By all accounts, Jeanine Meese is the picture perfect wife, mom, and friend to many. She loves life, following her kids in their many different avenues, and supporting her husband in his job as administrator at Jackson Hospital. What could possibly happen to someone who was healthy, practiced good nutrition, exercised regularly, and had regularly scheduled medical checkups. The “C” word knows no boundaries as Jeanine Meese found out on December 23, 2013.
In early November, 2012 Jeanine was invited to attend the breast cancer symposium.
“I was invited to this breast cancer symposium. To be perfectly honest, I didn’t really see a reason to go. I was 43. I have low blood pressure and perfect cholesterol. I was near my ideal weight give or take those few extra pounds I blame on water. I exercised four-to-five days a week and had been a runner for 30 years. Dr. Leff performs thorough breast exams at my annual appointments, and there is no family history of breast cancer, so I never saw the need to do any more than that. Bottom line, I was healthy.”
After some thought, Jeanine opted to attend the symposium, “I decided to attend anyway to support my friends who worked so hard to put the event on, to show support for the friends I have who are breast cancer survivors and fighters, and to represent my husband and Jackson Hospital. I listened to the speakers. They were great, and I certainly learned a lot. But still, it didn’t hit home. I was removed from the disease. They gave out these “beads of hope” key chains and explained what each bead represented. Nice take away! Two people even gave me theirs because they already had some, so I had a few extras for family members.”
Then came what no woman wants to ever experience, “Fast forward two months. On December 23rd, I was in the shower. Holy crap, what is that? It is small, hard, and wasn’t there before. And it felt like one of those beads. Now, I am used to having fibrocystic lumps, which are painful, and come and go with your hormone levels and caffeine intake. But THIS was different. This felt just like a small marble. On Dec 26th, I saw my ARNP, Anna Brunner, and was at Jackson Hospital for a mammogram an hour later. It showed nothing. Phew! The ultrasound showed nothing of significance; the lump was dubbed as something benign. Okay, great! Dr. Goodpaster decided to perform a surgical biopsy anyway even though all who saw the films agreed it was probably nothing. If I remember correctly, she chose to biopsy it because of the shape and hardness, and mostly, because it wasn’t there before. She delivered the diagnosis to us on January 9th, which also happened to be Connie Haile’s birthday.

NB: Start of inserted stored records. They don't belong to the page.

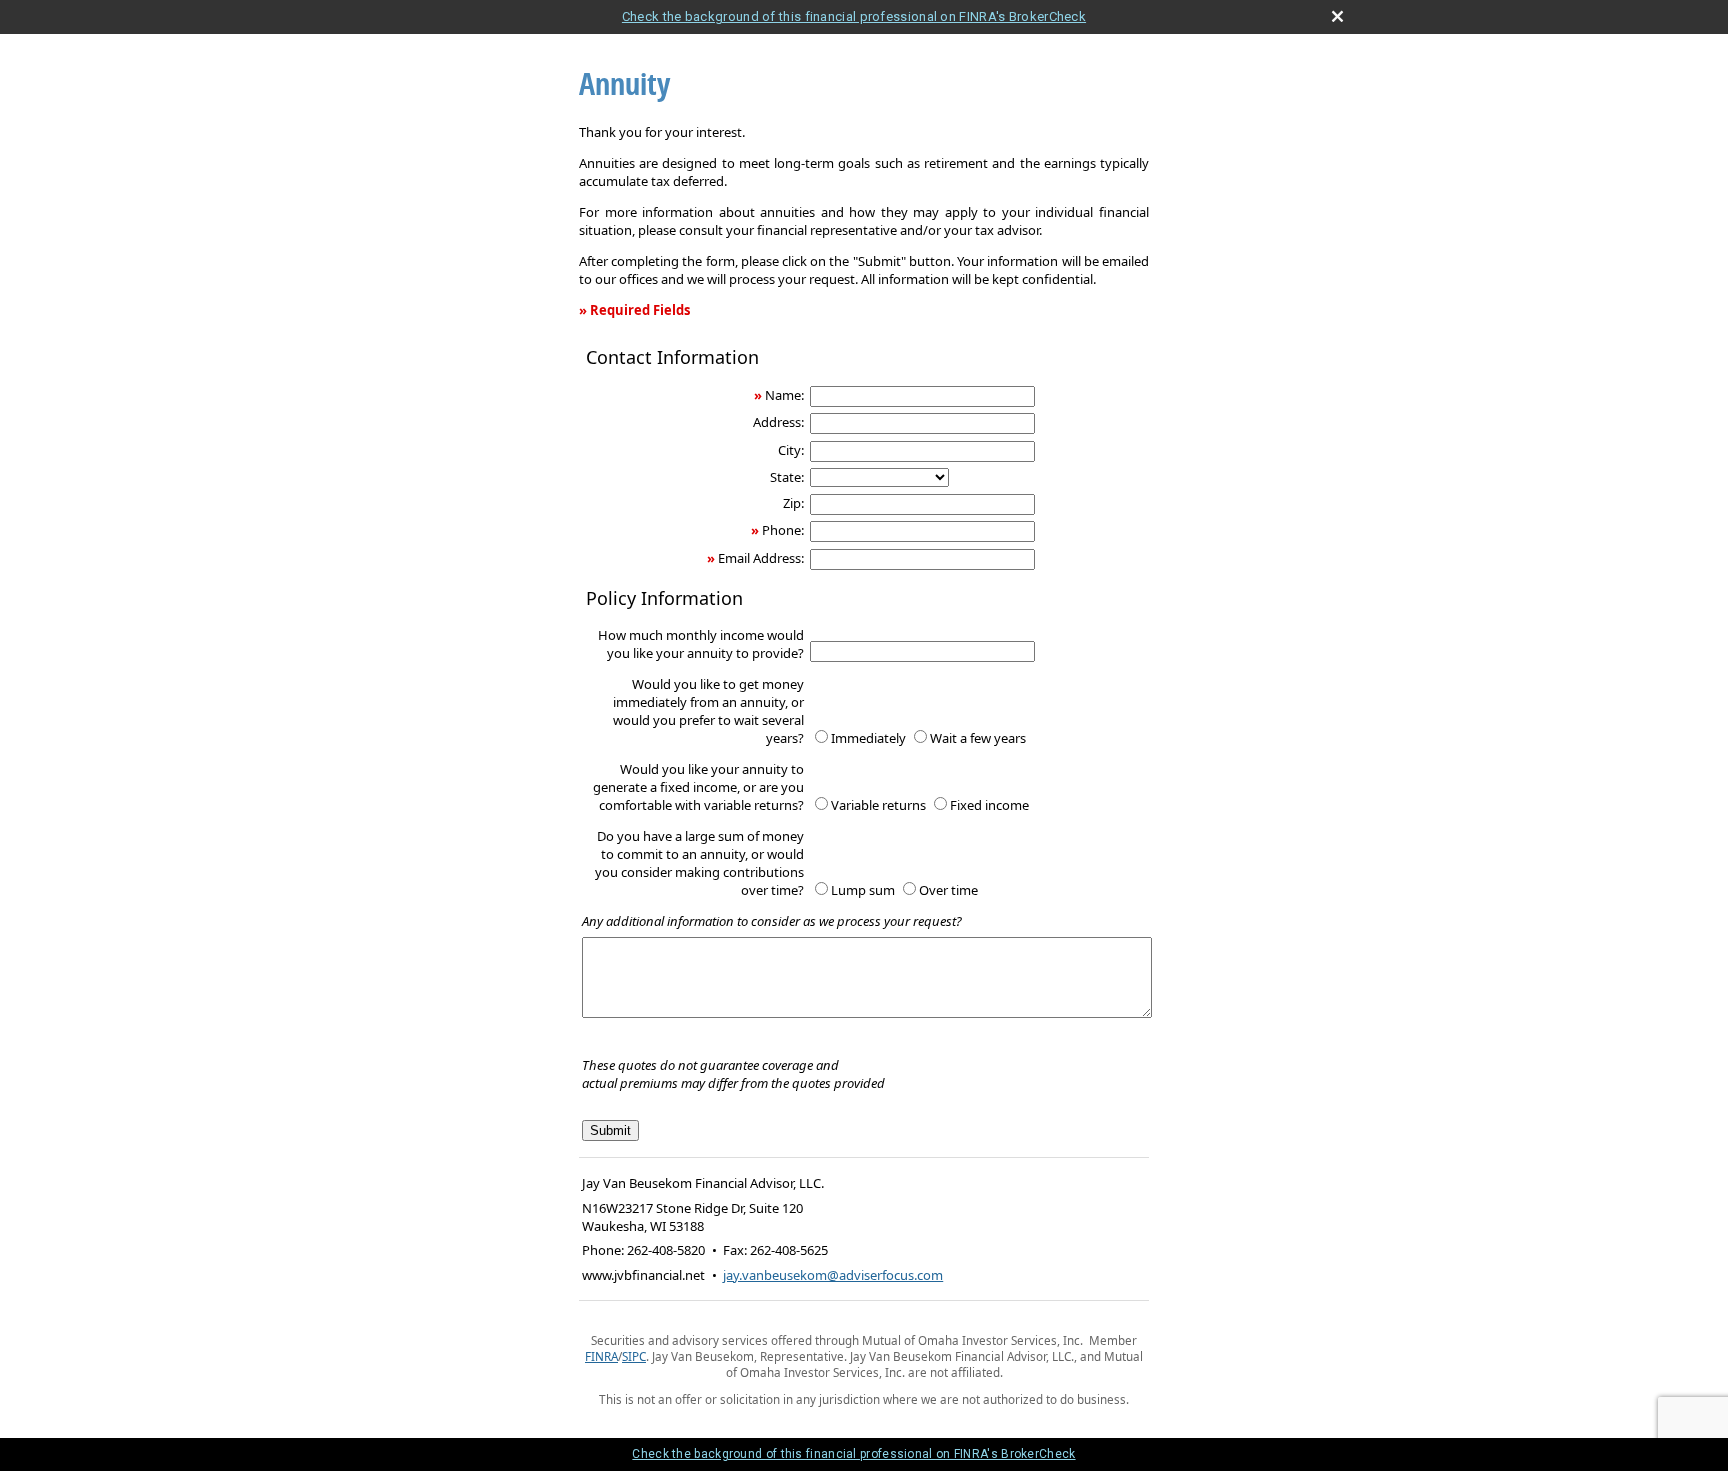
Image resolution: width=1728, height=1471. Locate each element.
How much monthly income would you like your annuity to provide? (701, 644)
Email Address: (761, 558)
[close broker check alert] (1337, 16)
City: (791, 450)
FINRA (601, 1356)
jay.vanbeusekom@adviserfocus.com (833, 1275)
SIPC (634, 1356)
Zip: (793, 503)
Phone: (783, 530)
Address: (778, 422)
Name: (784, 395)
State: (787, 477)
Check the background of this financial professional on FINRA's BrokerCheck (854, 16)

I was very lucky. Although it was an invasive ductal carcinoma, I detected it early. I was blessed with good medical care. I had the surgery and treatments and now am on the required pills for five to ten years. While I try so hard to make it through each day with a positive attitude and a smile, only those who have ever heard THAT word understand, that with every ache, cough, bruise, or change, you begin to worry – is it cancer? Is it back? Has it spread? And these worries keep going – what will my kids do without me? What about my husband? There’s so much we still have to do together as a family.
Throughout this experience, I was surprised, however, to find out that cancer and pregnancy have something in common. Remember when you were pregnant, how every woman wanted to tell you her horror delivery story? Well, guess what? The same goes for cancer patients. Even though my doctors believe they got it all, and I try to be at peace with it, people want to tell me stories of how someone they know had surgery, treatment, and was cured too. But then, the cancer came back, but it was worse this time, and then they died. Really people? That isn’t helpful to your friends with cancer. That’s making it worse. Keep your kind words flowing, your prayers coming, show you care, even if you don’t understand, but be sensitive! Keep your horror stories to yourself please. Let us try and get through every day with the belief that we have cancer, but cancer DOESN’T have us.”
The beads Jeanine received at her first symposium remain with her daily, “I continue to carry my beads. They are pretty worn, and they have long since fallen off the key chain, but I continue to use them often as a visual aid while telling people to check themselves and what to look for. I even have two more friends who found their breast cancer thanks to these beads of hope.”
Jeanine closes by offering this advice, “So, remember: It can happen to anyone, at any time, regardless of family history or good health. Perform your exam tonight. Do it monthly. Save your life with early detection. Because no one is exempt. Thank you.”
The fight is real, the cure is in early detection.